02/25/2016 02:51 pm ET Updated Feb 25, 2017

Learning to Enjoy Memories After Alzheimer's

Recently a phenomenon occurred while I was perusing the local shopping center. I was walking towards the bakery section with my keen blue eyes locked squarely on tomorrow's soon-to-be muffin when I brushed against a branch of pussy willow on display in the makeshift flower department.

The soft yet firm bulb of a pussy willow showered my brain with thoughts of the first time I'd ever touched one. I was with my mother. I cannot recall what we were doing when the introduction between myself and the willow occurred, but the tactile pleasure brought on by the brush of an innocent plant such as this filled me with joy.

The odd thing about this circumstance is that when my mind was overcome with the joy of the memory, for some reason the sadness of my mother's Alzheimer's did not try and overcome it. In the past when I have been reminded of a positive memory that Mother and I shared I often find myself ending that memory with the phrase, "That will never happen again." Not because my Mother has gone on to her Heavenly home but because she can no longer express the joys of everyday living.

Enjoying a memory that involves my Mother has been hard to do without the pairing of guilt or sadness to go along side it. And when I found myself standing in the bakery/flower section with a smile on my face without any sadness I realized that for that moment I was simply enjoying a memory -- something my mother can no longer do.

My hope is that as life continues and I find myself reflecting on memories that were created with my mother, the pain of her circumstance won't always try and inject itself into the situation. I would assume this type of emotion must be felt by many people around the globe who have been touched by a loss, illness, or some other life altering situation. It's as though the disease/loss is not bad enough when we're dealing with it in person so we also have to deal with it while reflecting on positive times too. This strikes me as some sort of grief-stricken game of "Where's Waldo"...except this time, you really don't want to find the man with the cane and red cap.

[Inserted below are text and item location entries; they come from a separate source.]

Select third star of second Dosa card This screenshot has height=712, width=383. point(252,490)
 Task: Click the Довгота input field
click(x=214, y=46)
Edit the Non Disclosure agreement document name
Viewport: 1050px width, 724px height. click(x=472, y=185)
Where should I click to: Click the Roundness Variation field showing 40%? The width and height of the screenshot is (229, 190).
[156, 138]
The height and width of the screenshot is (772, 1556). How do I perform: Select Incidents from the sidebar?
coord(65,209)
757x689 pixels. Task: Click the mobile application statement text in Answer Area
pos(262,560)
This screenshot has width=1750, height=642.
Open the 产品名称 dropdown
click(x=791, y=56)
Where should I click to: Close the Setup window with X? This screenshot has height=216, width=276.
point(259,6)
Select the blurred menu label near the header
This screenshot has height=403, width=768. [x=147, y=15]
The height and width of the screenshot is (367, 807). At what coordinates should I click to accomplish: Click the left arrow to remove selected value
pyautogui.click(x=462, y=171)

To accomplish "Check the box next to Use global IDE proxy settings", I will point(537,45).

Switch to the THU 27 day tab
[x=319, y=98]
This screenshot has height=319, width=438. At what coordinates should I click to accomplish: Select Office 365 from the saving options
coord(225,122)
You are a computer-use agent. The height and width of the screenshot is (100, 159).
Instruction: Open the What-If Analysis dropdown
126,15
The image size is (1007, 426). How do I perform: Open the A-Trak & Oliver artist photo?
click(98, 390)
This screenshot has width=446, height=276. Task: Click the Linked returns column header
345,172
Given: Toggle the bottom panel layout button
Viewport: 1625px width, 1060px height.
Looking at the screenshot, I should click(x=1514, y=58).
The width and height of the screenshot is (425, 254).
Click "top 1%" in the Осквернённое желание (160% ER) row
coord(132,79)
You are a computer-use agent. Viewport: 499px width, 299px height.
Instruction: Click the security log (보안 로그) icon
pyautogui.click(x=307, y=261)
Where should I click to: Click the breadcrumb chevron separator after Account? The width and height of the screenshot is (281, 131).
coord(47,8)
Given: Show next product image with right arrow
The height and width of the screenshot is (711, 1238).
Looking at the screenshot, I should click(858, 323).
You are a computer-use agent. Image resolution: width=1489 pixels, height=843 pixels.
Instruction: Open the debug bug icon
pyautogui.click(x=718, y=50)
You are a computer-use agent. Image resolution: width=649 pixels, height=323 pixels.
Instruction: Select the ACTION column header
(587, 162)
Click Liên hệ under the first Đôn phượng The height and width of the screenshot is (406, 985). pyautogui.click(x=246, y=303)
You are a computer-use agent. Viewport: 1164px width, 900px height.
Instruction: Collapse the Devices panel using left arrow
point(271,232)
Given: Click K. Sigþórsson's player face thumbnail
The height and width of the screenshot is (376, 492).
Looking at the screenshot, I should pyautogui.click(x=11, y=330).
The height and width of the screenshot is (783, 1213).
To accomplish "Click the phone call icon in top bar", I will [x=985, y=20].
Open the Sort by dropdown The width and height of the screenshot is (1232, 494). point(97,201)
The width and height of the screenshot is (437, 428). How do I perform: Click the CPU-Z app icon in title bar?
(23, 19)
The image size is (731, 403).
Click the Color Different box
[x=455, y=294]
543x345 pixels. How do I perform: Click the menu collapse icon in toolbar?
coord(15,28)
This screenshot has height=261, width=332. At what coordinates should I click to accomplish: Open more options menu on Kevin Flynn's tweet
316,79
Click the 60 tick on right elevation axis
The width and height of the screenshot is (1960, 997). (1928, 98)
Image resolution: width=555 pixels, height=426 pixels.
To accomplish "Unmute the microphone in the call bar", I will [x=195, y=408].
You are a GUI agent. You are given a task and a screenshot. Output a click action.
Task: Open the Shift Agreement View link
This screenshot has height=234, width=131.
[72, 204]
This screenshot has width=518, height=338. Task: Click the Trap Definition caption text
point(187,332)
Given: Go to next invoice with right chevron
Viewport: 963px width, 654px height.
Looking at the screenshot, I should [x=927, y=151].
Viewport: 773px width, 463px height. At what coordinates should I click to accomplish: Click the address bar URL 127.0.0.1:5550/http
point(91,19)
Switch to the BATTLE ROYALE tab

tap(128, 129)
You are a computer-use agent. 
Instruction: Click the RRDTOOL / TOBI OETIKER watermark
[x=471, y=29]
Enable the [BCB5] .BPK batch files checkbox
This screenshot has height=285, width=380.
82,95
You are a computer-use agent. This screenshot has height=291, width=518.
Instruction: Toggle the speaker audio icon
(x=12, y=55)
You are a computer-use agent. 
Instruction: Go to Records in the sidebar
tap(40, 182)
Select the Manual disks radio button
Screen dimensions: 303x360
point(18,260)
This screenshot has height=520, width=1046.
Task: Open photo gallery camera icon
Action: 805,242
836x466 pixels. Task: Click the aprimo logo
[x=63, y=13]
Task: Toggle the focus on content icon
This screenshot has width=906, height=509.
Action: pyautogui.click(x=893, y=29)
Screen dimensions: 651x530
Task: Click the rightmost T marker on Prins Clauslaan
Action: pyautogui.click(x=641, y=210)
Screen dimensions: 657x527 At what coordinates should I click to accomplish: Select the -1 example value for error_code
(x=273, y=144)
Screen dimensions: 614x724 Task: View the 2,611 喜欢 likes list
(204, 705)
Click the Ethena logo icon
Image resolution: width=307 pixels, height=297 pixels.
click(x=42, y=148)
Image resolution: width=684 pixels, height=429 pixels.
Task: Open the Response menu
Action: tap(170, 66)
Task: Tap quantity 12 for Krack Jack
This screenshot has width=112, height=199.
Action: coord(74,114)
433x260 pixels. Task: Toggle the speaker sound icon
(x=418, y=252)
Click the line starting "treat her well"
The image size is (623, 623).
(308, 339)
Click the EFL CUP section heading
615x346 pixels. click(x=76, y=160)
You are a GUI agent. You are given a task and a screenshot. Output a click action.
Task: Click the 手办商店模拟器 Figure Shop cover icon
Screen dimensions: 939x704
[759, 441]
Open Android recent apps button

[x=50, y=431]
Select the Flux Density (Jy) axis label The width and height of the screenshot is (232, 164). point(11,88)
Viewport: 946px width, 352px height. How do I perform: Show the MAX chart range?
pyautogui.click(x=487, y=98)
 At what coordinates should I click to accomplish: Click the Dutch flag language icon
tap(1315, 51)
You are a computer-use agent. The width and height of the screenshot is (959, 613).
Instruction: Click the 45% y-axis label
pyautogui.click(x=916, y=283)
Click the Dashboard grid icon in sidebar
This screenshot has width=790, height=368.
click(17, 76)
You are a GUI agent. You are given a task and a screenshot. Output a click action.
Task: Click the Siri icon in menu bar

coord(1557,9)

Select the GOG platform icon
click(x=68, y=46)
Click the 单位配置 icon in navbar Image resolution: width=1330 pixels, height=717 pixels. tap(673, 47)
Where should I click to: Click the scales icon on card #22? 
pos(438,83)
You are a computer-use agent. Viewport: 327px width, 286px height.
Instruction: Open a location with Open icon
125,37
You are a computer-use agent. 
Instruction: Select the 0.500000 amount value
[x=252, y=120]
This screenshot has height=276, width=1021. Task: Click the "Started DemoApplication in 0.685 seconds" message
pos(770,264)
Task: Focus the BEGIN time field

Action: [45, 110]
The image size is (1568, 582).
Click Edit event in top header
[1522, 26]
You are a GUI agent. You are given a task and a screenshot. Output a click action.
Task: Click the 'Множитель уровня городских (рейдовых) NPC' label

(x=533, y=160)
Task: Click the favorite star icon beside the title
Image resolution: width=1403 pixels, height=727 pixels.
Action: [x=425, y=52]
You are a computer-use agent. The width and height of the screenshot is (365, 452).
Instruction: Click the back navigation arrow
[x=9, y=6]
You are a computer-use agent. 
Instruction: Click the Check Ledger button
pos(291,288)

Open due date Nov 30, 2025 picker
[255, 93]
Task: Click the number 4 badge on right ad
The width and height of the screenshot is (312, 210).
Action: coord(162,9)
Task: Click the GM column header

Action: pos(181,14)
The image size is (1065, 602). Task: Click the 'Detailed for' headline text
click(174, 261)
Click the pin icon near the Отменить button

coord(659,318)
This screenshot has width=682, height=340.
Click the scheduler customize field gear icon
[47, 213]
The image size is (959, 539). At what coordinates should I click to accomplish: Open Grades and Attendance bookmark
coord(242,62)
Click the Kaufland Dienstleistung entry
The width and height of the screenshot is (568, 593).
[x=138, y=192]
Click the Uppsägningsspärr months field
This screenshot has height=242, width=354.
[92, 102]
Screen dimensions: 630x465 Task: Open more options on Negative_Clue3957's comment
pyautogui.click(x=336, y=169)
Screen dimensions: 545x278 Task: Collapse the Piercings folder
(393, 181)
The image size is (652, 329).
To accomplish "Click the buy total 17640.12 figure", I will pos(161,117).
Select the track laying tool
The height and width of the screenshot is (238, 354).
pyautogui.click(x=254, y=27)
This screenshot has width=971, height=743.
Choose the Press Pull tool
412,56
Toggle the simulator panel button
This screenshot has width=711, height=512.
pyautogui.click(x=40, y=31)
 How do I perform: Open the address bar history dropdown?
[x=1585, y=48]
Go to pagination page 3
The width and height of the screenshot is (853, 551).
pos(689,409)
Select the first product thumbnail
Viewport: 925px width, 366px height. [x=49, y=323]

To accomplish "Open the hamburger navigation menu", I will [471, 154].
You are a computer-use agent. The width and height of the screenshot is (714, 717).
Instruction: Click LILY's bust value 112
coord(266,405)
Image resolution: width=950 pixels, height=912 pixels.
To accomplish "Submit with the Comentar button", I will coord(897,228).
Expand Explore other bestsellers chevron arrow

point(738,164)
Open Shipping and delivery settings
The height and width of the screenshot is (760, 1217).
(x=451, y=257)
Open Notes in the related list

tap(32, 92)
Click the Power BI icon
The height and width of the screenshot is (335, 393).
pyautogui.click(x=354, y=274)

Moving forward as memories continue to revisit me throughout my daily life I hope that Waldo get's harder and harder to find. My hope is that as memories come forward and lift my spirits the sadness and emptiness will not join it. My hope is that eventually I can train myself to simply enjoy the times I have had with someone who inspired me so much. When grief tries to show its' face, I hope to recognize it, control it, and move on -- because for me to enjoy a memory of my mother is simply doing something she can no longer do -- and that is, remember me.